Among the more than 19,450 people killed in Israel's war on the Gaza Strip this year is Dunia Abu Mohsen, a 12-year-old who previously lost a leg in an Israeli airstrike and shared the experience in an interview published Monday.
Abu Mohsen was killed on Sunday by an Israeli tank-fired shell that hit al-Nasser Hospital in Khan Younis, according to Defense for Children International - Palestine (DCIP), which spoke with the child on-camera last month.
She began the interview—filmed on November 25, during a seven-day truce between Israeli forces and Hamas, the Palestinian group that controls Gaza—by recalling the attack that took not only her leg but also the lives of her parents, a brother, and a sister.
The girl spoke of her dreams for the future: "I want someone to take me abroad, to any country, to install a prosthetic leg, to be able to walk like other people. So that I can move and go out and play with my siblings."

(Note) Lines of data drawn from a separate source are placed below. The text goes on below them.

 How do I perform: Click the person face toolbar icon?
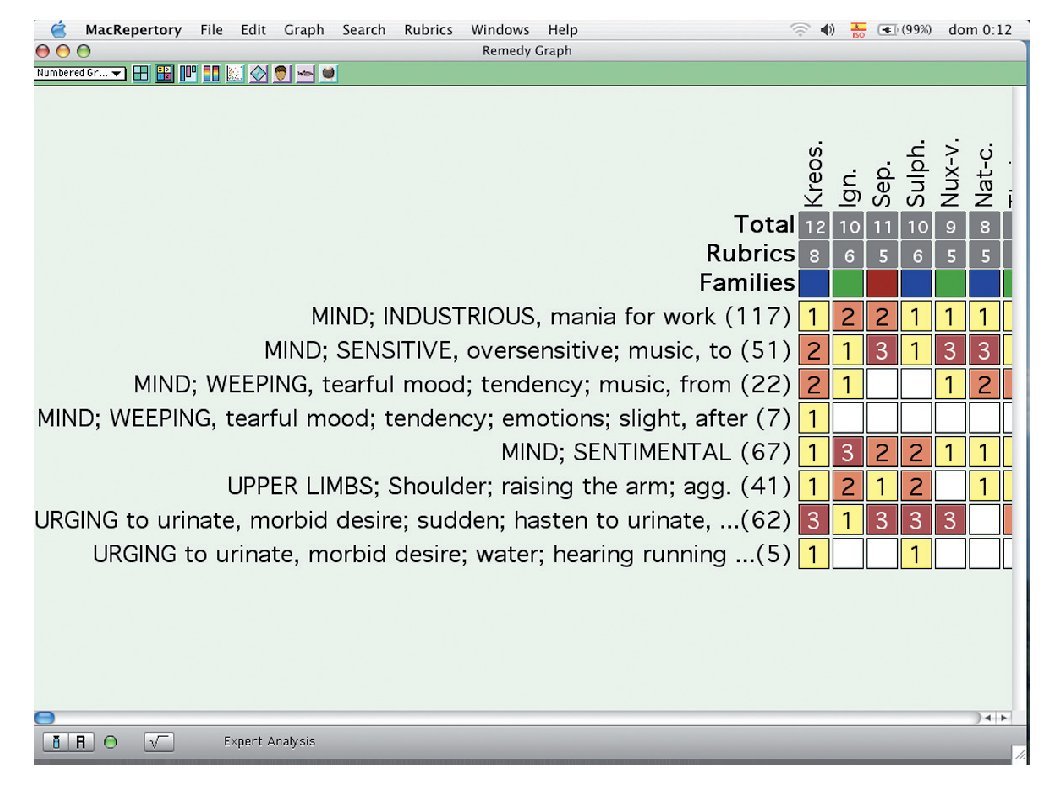click(x=281, y=74)
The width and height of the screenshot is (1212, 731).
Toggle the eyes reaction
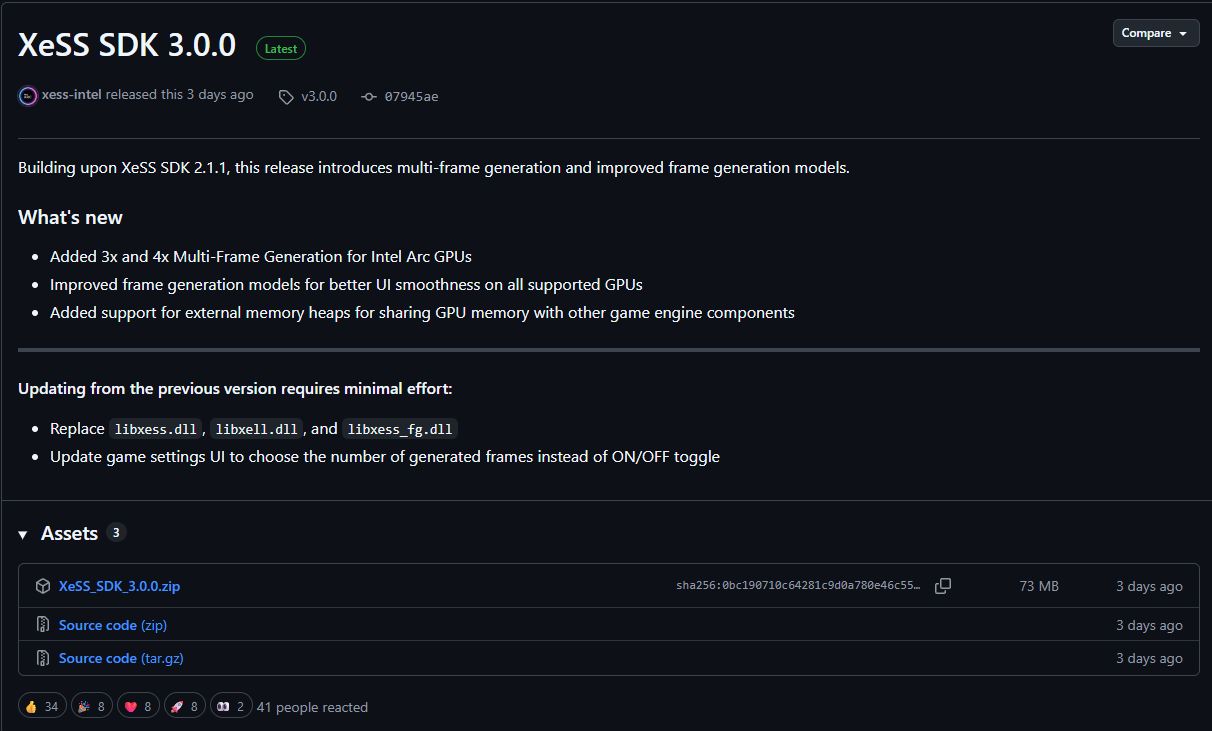point(230,707)
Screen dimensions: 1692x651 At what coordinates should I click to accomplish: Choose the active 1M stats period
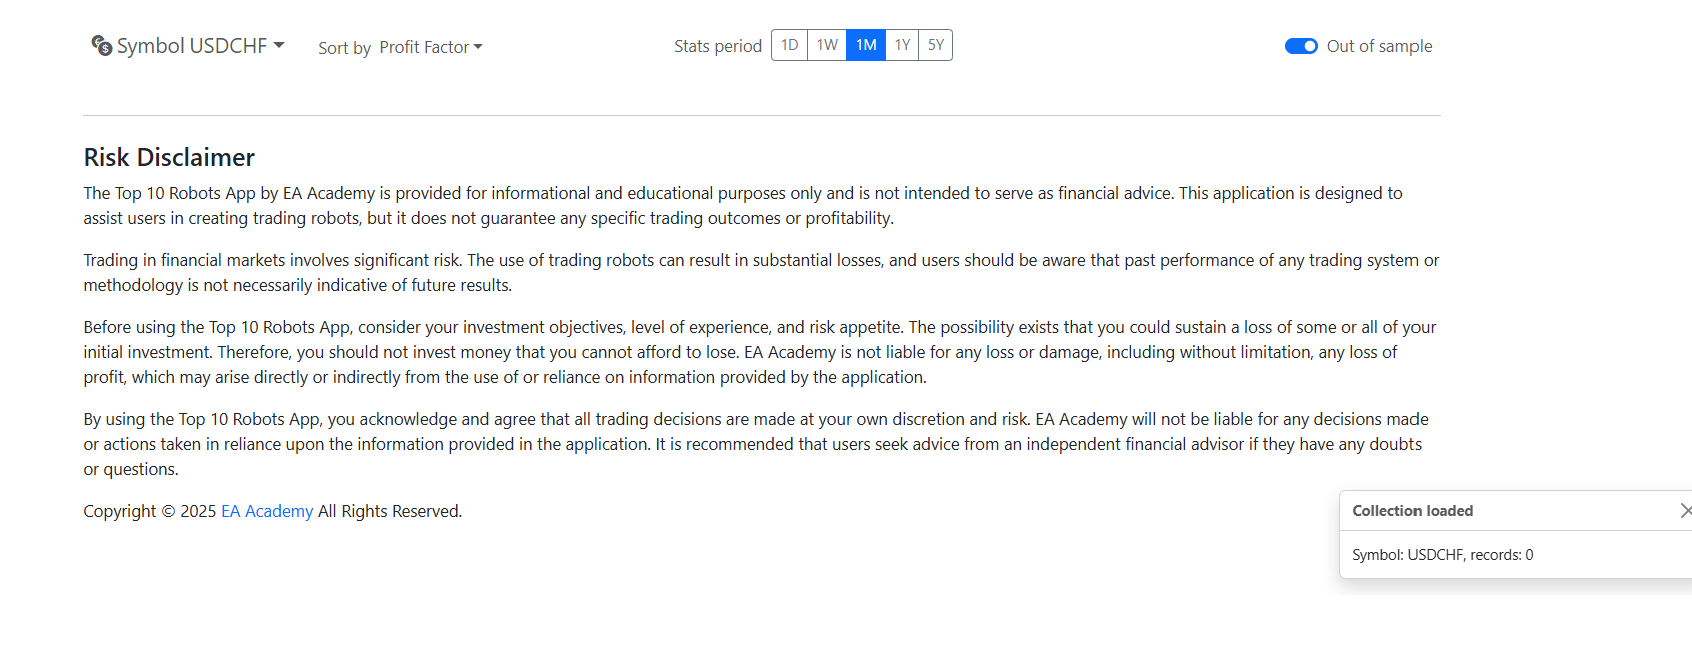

"I want to become a doctor, like those who treat us, so that I can treat other children," she added. "I only want one thing: for the war to end."
The war—launched after a Hamas-led attack on Israel that killed over 1,100 people on October 7—continues, extending decades of Palestinian suffering at the hands of Israeli forces and the country's right-wing government.
"Dunia's story is the distillation of the Palestinian child's experience in Gaza," DCIP's Miranda Cleland said on social media Monday. "Displaced, bombed, orphaned, maimed, and finally killed by the Israeli military."
DCIP released a year-in-review report on Friday. It begins: "This year has no comparison in the history of Israeli forces' efforts to exert total control over the Palestinian people and violate children's rights. Throughout the occupied Palestinian territory, including the Gaza Strip and the West Bank, including East Jerusalem, Israeli forces killed Palestinian children at an unfathomable, unprecedented rate."
Since the war began over two months ago, Israeli forces have killed over 7,870 Palestinian children in Gaza, according to local officials. Thousands more remain missing under the rubble.